Perkawinan yang tidak dicatatkan secara sosialis, religius, dan yuridis dapat memiliki dampak yang signifikan pada pasangan yang menikah dan juga pada masyarakat di sekitarnya. Beberapa dampak yang mungkin terjadi antara lain:

  1. Tidak diakui secara hukum: Jika perkawinan tidak dicatatkan secara yuridis, pasangan tersebut tidak diakui secara hukum sebagai suami istri. Ini berarti bahwa mereka tidak memiliki hak dan kewajiban yang sama seperti pasangan yang sah secara hukum. Misalnya, mereka tidak dapat memperoleh hak warisan, tidak memiliki hak asuransi, dan tidak memiliki hak-hak lain yang terkait dengan status pernikahan.

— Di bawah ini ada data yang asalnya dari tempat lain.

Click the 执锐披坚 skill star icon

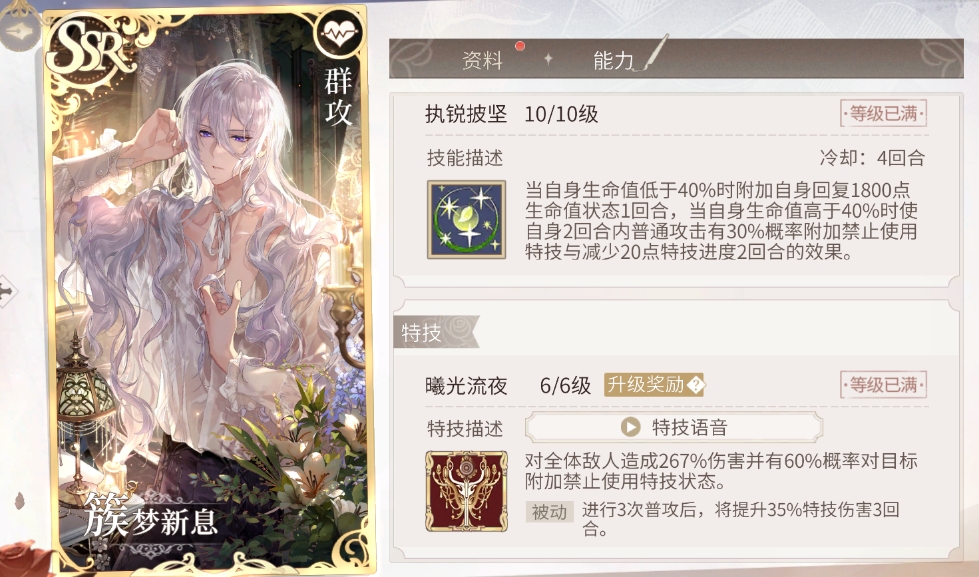(x=466, y=219)
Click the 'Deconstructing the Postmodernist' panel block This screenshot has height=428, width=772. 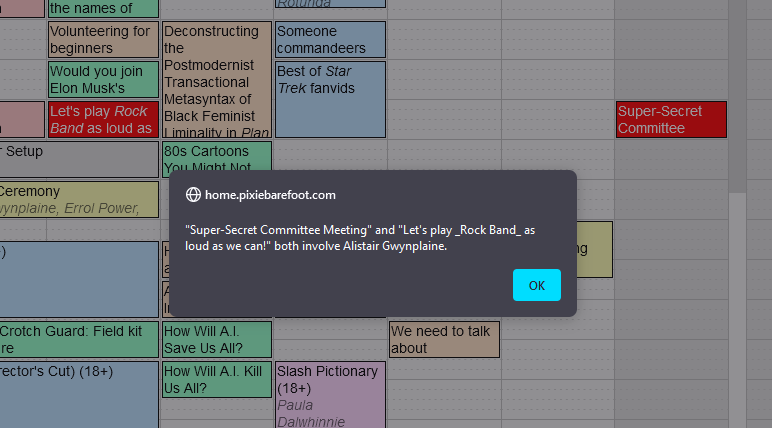pos(217,80)
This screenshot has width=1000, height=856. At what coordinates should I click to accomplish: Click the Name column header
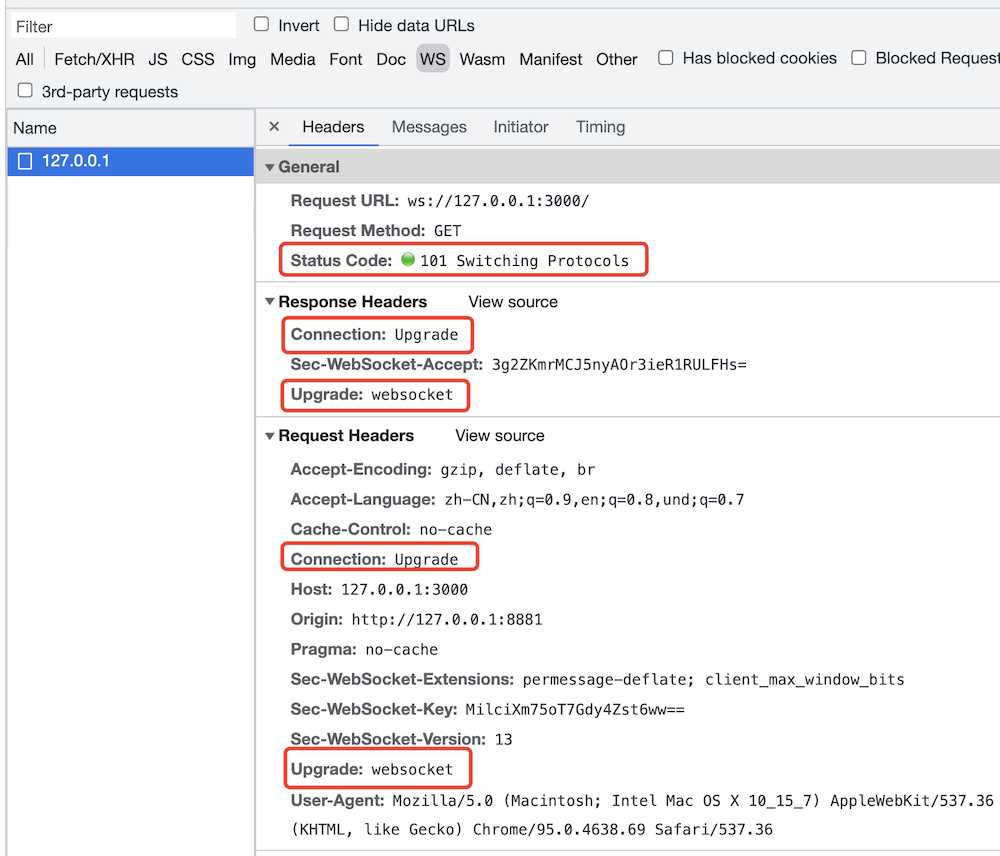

  2. Tidak diakui secara sosial: Jika perkawinan tidak dicatatkan secara sosialis, pasangan tersebut mungkin tidak diakui sebagai suami istri oleh masyarakat di sekitarnya. Ini dapat menyebabkan stigma dan diskriminasi terhadap pasangan yang tidak sah secara hukum.

  3. Tidak diakui secara religius: Jika perkawinan tidak dicatatkan secara religius, pasangan tersebut mungkin tidak diakui sebagai suami istri oleh agama yang mereka anut. Ini dapat menyebabkan masalah spiritual dan moral bagi pasangan yang percaya bahwa perkawinan harus diakui secara religius.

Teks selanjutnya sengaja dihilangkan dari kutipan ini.